(Given records begins)

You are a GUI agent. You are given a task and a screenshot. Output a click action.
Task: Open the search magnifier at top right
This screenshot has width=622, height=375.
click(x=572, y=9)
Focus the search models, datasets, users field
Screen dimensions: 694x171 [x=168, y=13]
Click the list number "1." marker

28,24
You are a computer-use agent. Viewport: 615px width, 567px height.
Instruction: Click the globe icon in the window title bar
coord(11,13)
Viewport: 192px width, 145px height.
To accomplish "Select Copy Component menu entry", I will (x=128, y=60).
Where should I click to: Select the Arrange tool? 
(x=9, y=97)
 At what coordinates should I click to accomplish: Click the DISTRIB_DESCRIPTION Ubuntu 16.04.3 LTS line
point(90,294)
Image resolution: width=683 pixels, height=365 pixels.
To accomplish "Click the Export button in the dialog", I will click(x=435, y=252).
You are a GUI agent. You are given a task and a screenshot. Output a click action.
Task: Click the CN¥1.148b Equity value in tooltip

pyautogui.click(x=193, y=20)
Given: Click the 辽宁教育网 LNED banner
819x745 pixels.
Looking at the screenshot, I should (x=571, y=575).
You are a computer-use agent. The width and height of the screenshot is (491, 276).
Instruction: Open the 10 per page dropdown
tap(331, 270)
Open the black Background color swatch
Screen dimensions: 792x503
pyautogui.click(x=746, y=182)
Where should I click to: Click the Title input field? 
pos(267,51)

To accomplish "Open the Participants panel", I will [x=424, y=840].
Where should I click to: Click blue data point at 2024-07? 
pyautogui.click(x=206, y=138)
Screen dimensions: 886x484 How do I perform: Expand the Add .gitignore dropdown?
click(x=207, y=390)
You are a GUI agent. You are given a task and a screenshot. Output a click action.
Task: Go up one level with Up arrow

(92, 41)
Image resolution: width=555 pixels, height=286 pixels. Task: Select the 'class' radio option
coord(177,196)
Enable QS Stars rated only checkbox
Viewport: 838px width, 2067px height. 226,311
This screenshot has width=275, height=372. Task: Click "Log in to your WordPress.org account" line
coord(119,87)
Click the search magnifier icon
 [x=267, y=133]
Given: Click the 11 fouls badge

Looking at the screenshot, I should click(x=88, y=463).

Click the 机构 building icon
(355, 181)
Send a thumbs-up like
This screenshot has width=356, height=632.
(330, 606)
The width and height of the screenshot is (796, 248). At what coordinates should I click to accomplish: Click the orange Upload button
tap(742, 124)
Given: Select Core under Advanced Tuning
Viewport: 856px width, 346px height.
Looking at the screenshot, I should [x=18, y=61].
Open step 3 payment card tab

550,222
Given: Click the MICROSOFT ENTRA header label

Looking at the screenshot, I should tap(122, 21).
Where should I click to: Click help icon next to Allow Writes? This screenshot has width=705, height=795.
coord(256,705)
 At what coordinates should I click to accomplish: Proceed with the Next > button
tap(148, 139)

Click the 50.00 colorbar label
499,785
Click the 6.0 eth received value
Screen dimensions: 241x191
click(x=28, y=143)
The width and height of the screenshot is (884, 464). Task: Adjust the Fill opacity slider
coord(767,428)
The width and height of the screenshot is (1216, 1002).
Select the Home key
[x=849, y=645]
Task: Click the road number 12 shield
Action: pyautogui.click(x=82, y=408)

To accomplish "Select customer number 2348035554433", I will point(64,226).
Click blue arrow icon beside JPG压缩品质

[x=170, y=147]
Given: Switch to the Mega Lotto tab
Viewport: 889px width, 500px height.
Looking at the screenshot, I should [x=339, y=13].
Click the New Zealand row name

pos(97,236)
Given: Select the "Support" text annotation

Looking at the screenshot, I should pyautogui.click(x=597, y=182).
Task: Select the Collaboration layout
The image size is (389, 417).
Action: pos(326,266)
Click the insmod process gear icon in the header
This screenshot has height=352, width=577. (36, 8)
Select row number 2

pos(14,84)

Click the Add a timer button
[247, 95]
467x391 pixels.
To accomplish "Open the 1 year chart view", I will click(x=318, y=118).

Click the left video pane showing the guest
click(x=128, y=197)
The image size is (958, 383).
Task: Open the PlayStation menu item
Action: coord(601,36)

(Given records ends)

[Exercise requirements]
Please provide the number of lines in the listing above that contain the word "computer", and nothing further.

[Response area]
2